Composé de petits jardins, le cimetière militaire de Saint-Symphorien respire aujourd’hui la tranquillité. Particulièrement boisé, il multiplie les ambiances et zones de recueillement. Des conifères en tout genre font face à quelques essences plus rares comme le cerisier du Japon.

Des Anglais, des Allemands, des Canadiens… On pourrait s’y balader de longues minutes et imaginer l’histoire de tous ces soldats morts pour défendre leur drapeau. Devant la poésie des lieux, j’aurai presque oublié le pourquoi de ma visite. « Vous voulez voir la tombe de John Parr ?» coupe Corentin. « Oui c’est vrai… »

 

John, George et tant d’autres

john_parr  steles_allemandes_britanniques

La tombe de ce cher John se révèle particulièrement fleurie. Une couronne de coquelicots et quelques petits messages trônent devant sa stèle. « Il aurait menti sur son âge, on pense qu’il n’avait que 16 ans » lance Corentin. A 16 ans, mes préoccupations étaient bien loin de celles de John. L’adolescent est mort deux jours avant la bataille de Mons, le 21 août, m’explique Corentin. « Il faisait une ronde à bicyclette et repérait la zone. L’ennemi ne lui a laissé aucune chance, il est mort par balle ». Les soldats n’avaient pas encore commencé à combattre que la guerre faisait déjà des morts. Deux jours après le décès de John, la bataille de Mons fit près de 5 000 victimes et se solda par la retraite de l’armée britannique. « Elle signa la fin de la bataille des frontières. Les militaires allaient bientôt se parquer dans des tranchées pendant de longs mois ».

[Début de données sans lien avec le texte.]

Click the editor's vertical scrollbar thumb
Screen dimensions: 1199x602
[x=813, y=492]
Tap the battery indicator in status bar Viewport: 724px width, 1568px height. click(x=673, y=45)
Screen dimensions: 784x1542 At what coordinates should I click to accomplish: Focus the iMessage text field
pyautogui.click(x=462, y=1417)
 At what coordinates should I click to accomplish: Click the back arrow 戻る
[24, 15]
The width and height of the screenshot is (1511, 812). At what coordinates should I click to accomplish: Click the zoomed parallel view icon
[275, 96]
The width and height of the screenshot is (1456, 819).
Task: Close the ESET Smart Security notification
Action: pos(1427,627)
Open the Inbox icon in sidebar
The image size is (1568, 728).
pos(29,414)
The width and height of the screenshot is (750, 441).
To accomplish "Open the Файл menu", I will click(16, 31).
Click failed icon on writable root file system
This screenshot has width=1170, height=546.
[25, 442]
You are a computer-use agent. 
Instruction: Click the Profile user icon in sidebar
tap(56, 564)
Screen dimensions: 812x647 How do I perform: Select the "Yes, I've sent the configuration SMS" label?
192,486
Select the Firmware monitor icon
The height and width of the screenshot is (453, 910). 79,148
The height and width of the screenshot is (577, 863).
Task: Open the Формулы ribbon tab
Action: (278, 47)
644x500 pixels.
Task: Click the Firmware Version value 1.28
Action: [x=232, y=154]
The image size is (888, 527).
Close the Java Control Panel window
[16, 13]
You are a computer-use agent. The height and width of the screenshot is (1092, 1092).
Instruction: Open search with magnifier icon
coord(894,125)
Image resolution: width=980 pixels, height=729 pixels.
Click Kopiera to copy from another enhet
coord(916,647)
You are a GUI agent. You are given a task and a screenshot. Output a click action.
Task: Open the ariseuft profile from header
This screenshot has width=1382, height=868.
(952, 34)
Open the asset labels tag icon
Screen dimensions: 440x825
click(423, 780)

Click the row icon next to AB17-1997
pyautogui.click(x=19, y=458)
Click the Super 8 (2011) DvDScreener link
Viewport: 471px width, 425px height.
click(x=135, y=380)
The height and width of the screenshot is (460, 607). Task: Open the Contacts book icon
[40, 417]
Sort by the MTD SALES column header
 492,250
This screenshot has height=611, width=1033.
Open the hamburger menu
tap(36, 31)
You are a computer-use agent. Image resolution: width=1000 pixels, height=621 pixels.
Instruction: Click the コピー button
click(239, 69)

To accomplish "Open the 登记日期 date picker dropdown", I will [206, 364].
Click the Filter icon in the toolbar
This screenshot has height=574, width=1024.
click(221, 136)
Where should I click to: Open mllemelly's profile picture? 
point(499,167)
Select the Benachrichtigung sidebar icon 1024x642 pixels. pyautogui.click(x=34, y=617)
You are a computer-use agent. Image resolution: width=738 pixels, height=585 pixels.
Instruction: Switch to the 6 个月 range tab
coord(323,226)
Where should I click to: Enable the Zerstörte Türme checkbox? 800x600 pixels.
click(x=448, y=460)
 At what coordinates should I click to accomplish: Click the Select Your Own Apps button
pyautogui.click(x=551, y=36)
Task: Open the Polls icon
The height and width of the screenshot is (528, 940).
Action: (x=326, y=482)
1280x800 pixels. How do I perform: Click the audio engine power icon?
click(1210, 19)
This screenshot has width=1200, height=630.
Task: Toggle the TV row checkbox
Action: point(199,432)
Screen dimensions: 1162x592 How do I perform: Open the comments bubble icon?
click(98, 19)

Face à John, George Edwin Ellison, 40 ans. Il aurait pu être son père. Lui est mort deux heures avant la fin de la guerre et on le considère comme le dernier Britannique tué sur un champ de bataille. Son épouse Hannah Maria Ellison a longtemps dû se lamenter sur le sort de son mari. Pourquoi si près de la fin ? « On savait que la guerre était terminée mais les Britanniques voulaient récupérer Mons coûte que côute, pour le symbole sans doute » explique Corentin. « Pour leur filer une dernière raclée » ose-t-il à peine ajouter. Mons devient alors un symbole : le début et la fin de la guerre pour les Britanniques. Triste symbole. Mais la boucle est bouclée.

Si l’on s’en tient aux dates des stèles dont certaines affichent le 20 novembre 1918, Ellison fut le dernier Britannique à périr sur le champ de bataille mais pas le dernier à mourir de la guerre. « Les suites de blessures ou les ravages de la grippe espagnole » précise le guide. Finalement, chaque stèle raconte son lot d’histoires, tragiques malheureusement. Derrière celle du soldat allemand Niemeyer, distingué de la Croix de Fer, se cache l’histoire d’un homme qui n’hésita pas à se sacrifier en se jetant à l’eau pour actionner le mécanisme d’un pont et livrer le passage de ses troupes. Niemeyer fut tué en réalisant son exploit tout comme, quelques mètres plus loin, l’officier britannique Dease décoré de la Victoria Cross, qui lui perdit la vie en défendant le pont de Nimy sous une rafale de balles. Et que dire de George Lawrence Price, canadien, tué à l’âge de 25 ans à Ville-sur-Haine près de Mons, le 11 novembre 1918 à 10h58, soit seulement deux minutes avant l’application au front du cessez-le-feu ? Rien. Aucun mot ne me vient à l’esprit. Que dire ?

 

Texte : Ludivine Fasseu

 

S’y rendre : avenue de la Shangri, 7032 Spiennes (Mons).

Bon à savoir : Le cimetière accueillera quelques commémorations pendant le Centenaire de la Grande Guerre dont une très grande organisée par la Couronne Britannique le 4 août 2014. Plus de détails sur les commémorations : www.mons.be/decouvrir/histoire/1914-1918/commemorations-2014

 

[1]    John Parr est le premier soldat britannique à trouver la mort, le premier mort de la Grande Guerre serait le caporal Peugeot tombé à Joncherey le 2 août 1914.